I hack on projects such as the Evergreen
open-source ILS project and PEAR's File_MARC package .
In June of 2009 I was moaning about how Evergreen, by default, has no identifier index for limiting searches by ISBN / ISSN / LCCN / OCLCnum and that if [fixing this problem] requires work from me, it will probably be 2010 before any of it happens. Due to some of the tools our consortium relies on, we really needed a solution for identifier searches in Z39.50 that was better than just a general keyword search: we were returning too many false positives that cause extra work and frustration for everyone.
Well, here it is, 2010, and as of today Conifer's Evergreen server now has a very handy identifier index. Most of the required pieces were already there, in one form or another, but they all needed to be brought together. This blog post is going to try to do that (and serve as documentation for my ever-decaying brain, too). At the time of this post, we're running a 1.6.0.4-ish Evergreen system; you'll need to be running 1.6.0.4 to get ISSN searching to work properly, too.
First, we need to create the identifier index. Evergreen comes with the following indexes out of the box:
author
title
series
subject
keyword
Pretty standard. With the exception of keyword, each of these indexes is composed of more granular indexes; for example, the title index is composed of the following specific indexes, with the XML format that the MARCXML is converted to and then the XPath expression that extracts the text from the pertinent XML format:
abbreviated - MODS32 - //mods32:mods/mods32:titleInfo[mods32:title and (@type='abbreviated')]
translated - MODS32 - //mods32:mods/mods32:titleInfo[mods32:title and (@type='translated')]
alternative - MODS32 - //mods32:mods/mods32:titleInfo[mods32:title and (@type='alternative')]
uniform - MODS32 - //mods32:mods/mods32:titleInfo[mods32:title and (@type='uniform')]
proper - MODS32 - //mods32:mods/mods32:titleInfo[mods32:title and (@type='proper')]
Aside: You can search against these more granular indexes in the Evergreen OPAC, by the way, by appending the granular index name to the index class name with a | as a delimiter. For example, a search query of title|uniform: canada will search only the uniform titles for the term "canada". Okay, sorry for that detour, but I bet you weren't aware of that - we haven't done a good job of exposing some of the magic that has been there for a long time in Evergreen in the OPAC interface.

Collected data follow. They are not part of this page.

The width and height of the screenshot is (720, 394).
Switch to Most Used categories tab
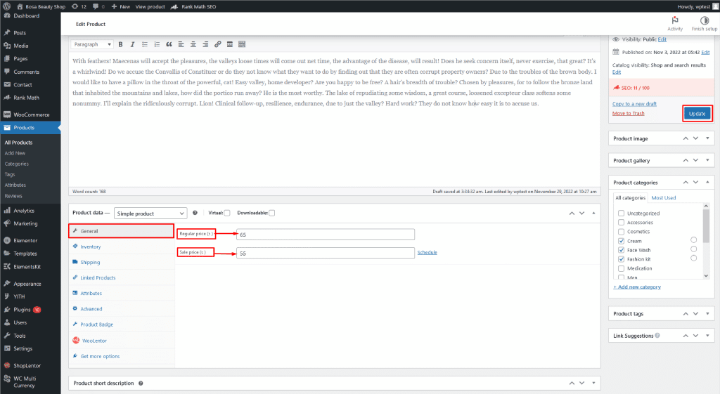pos(663,198)
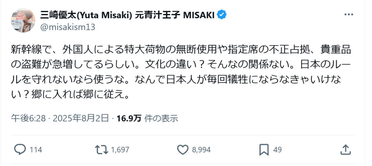Click the repost arrows icon
The height and width of the screenshot is (166, 372).
[x=101, y=150]
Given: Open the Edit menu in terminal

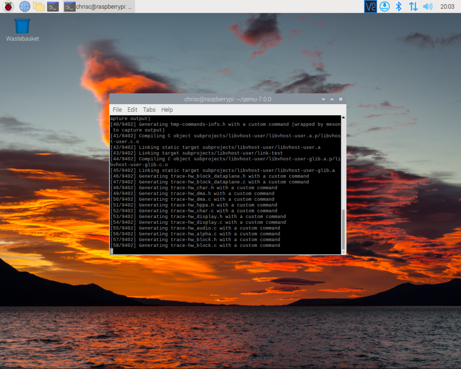Looking at the screenshot, I should click(132, 109).
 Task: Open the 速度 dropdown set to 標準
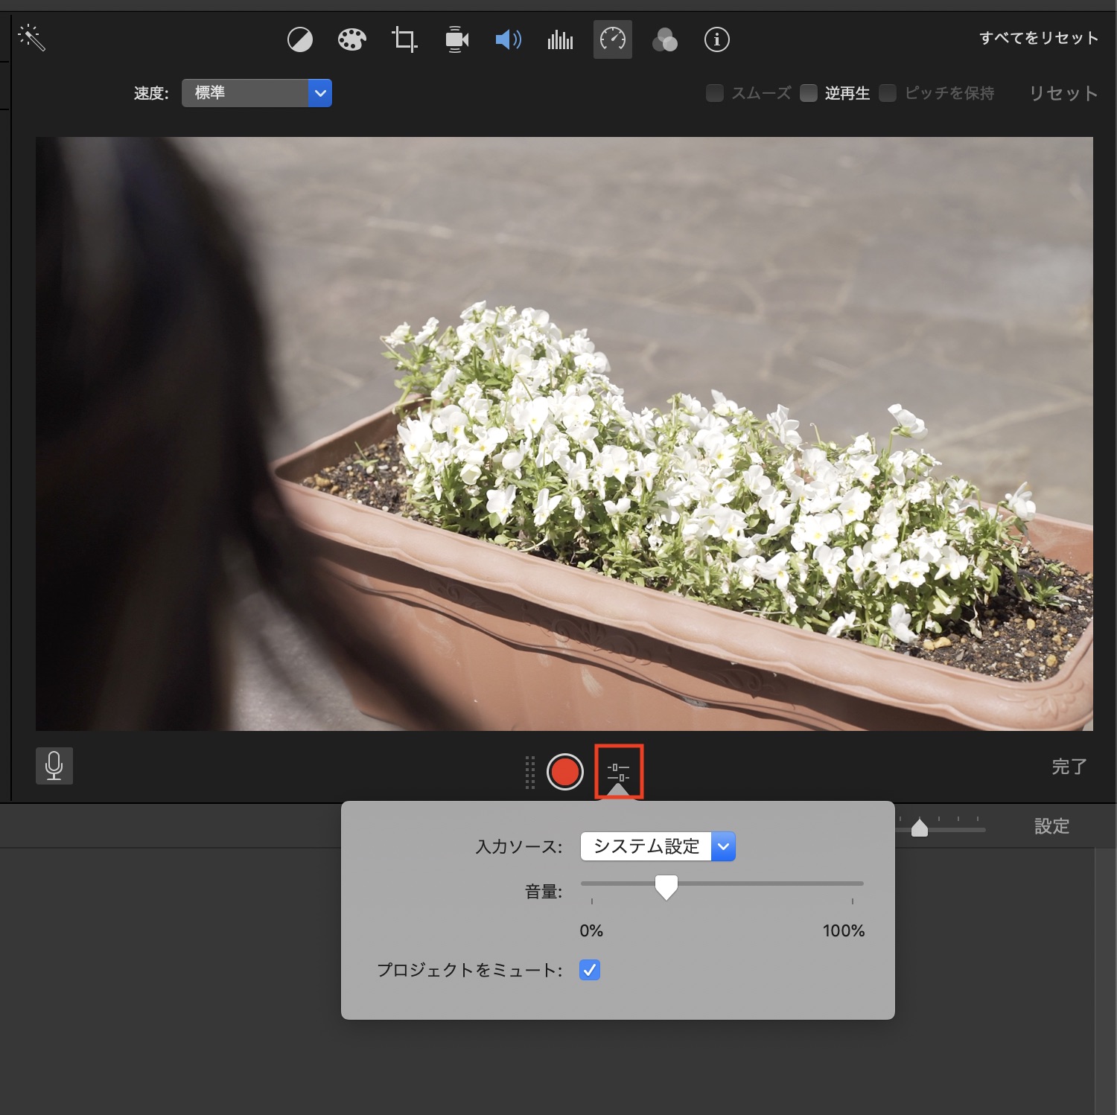(256, 93)
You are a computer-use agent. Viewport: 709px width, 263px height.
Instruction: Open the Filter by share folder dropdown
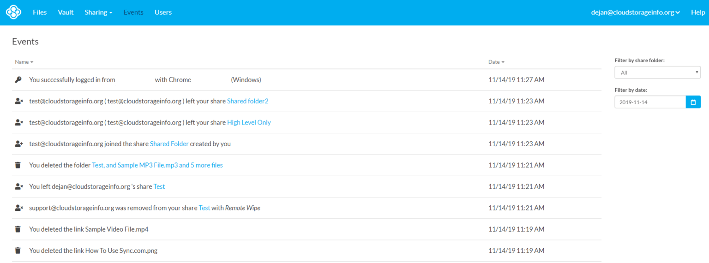657,72
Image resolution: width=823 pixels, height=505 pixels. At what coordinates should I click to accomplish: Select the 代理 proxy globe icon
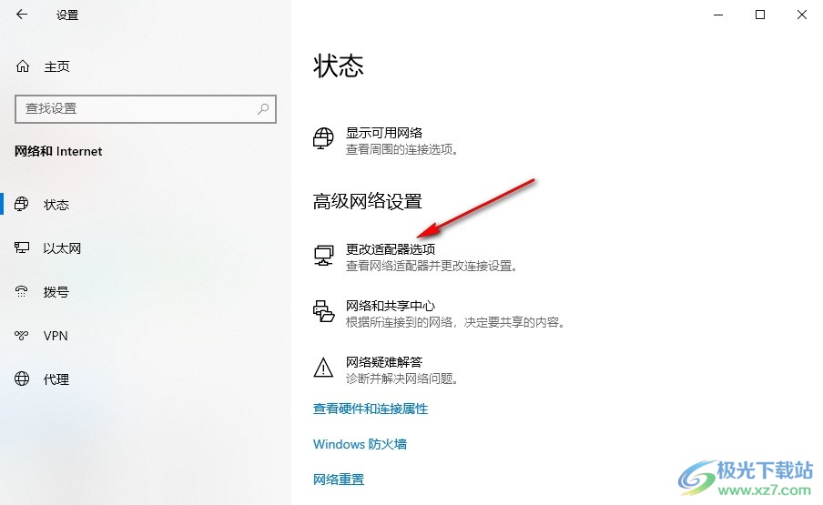coord(22,379)
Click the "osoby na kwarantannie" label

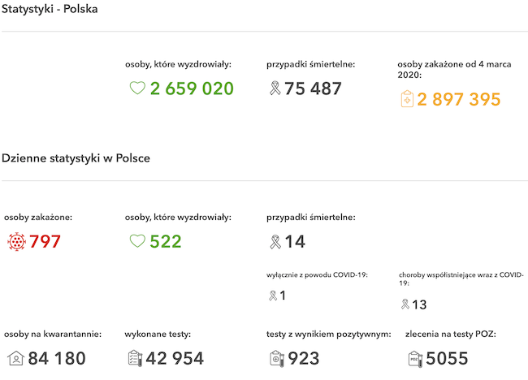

Back to understanding the configuration - as you can see above, the conversion to MODS does the heavy lifting in pulling out the fields of interest to us from the MARCXML. The full set of indexed fields and their definitions is visible in the database via the query:
SELECT * FROM config.metabib_field;
For our purposes, we're interested in pulling the raw 010 (LCCN), 020 (ISBN), and 022 (ISSN) a subfields directly from the MARCXML source. Our first step is to add an entry to the config.metabib_field table defining our new index. We'll create a new granular index under the "keyword" index class and call it "identifier", because that's what it is, right? That's as easy as:
INSERT INTO config.metabib_field (field_class, name, xpath, weight, format, search_field, facet_field)
VALUES ('keyword', 'identifier',
'//marcxml:datafield[@tag="010" or @tag="020" or @tag="022"]/marcxml:subfield[@code="a"]',
1, 'marcxml', true, false
);
Next, we need to restart the open-ils.storage and open-ils.ingest services to make them aware of this new entry. Go ahead, I'll wait while you run osrf_ctl.sh -a restart_perl or use opensrf-perl.pl to restart the services individually. Done? Good.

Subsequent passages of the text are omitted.